BRIEF - Please, starting at the line that contains "Screen dimensions: 812x508", reproduce every line exactly until the records run out, skipping all pictures.

DATASET CONTENT -
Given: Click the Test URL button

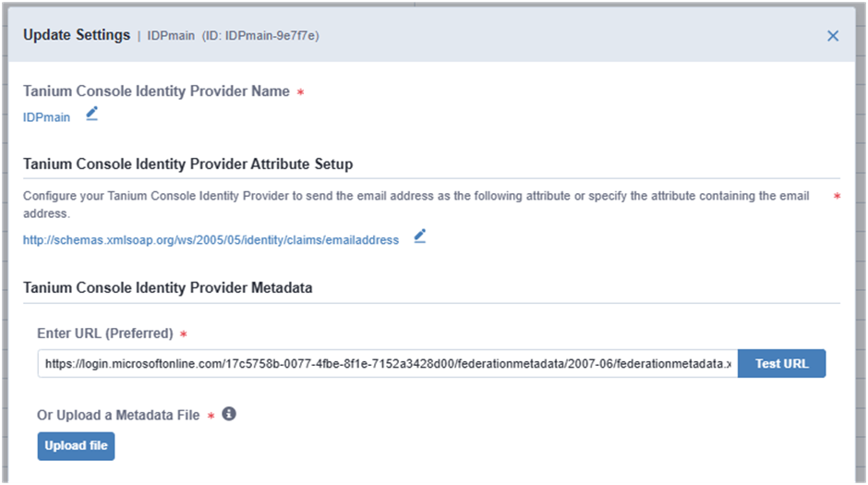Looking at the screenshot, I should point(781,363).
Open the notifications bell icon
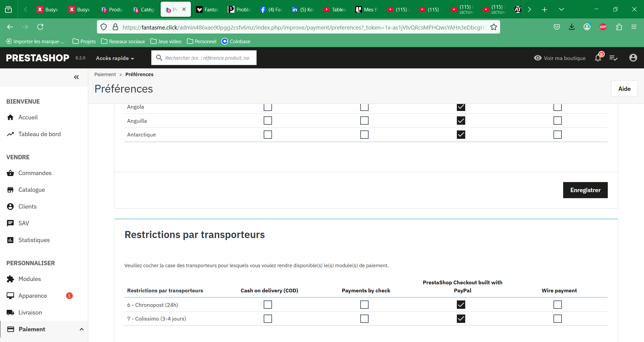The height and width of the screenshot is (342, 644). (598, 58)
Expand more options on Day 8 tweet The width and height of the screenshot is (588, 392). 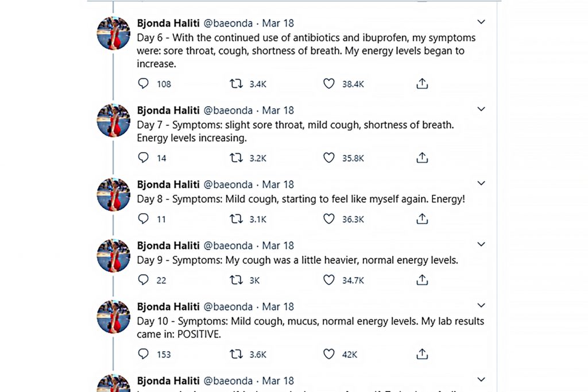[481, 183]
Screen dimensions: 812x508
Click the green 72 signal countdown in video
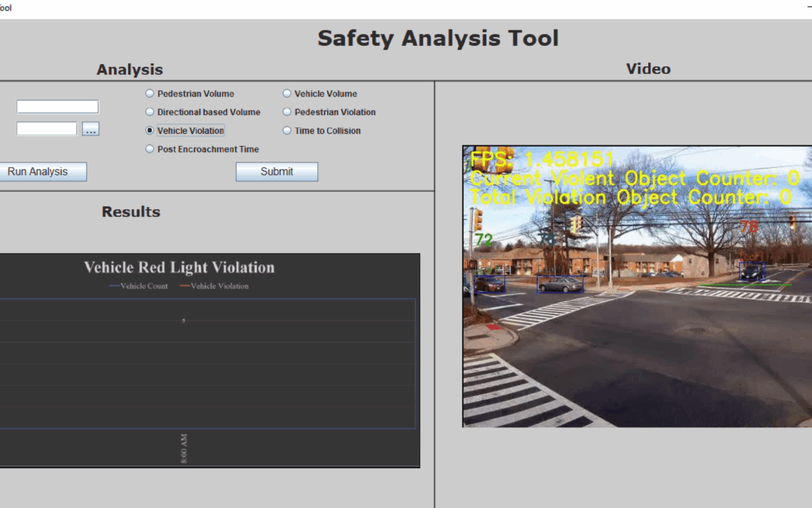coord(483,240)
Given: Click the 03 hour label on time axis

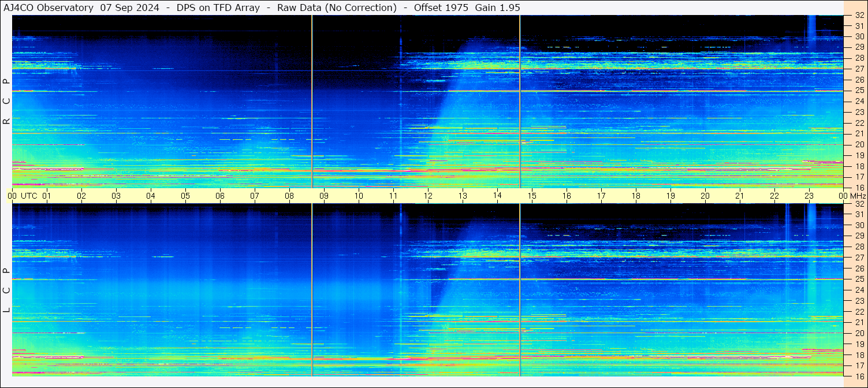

OUTPUT BELOW -
Screen dimensions: 812x508
Click the green 72 signal countdown in video
coord(483,240)
Given: Click the 03 hour label on time axis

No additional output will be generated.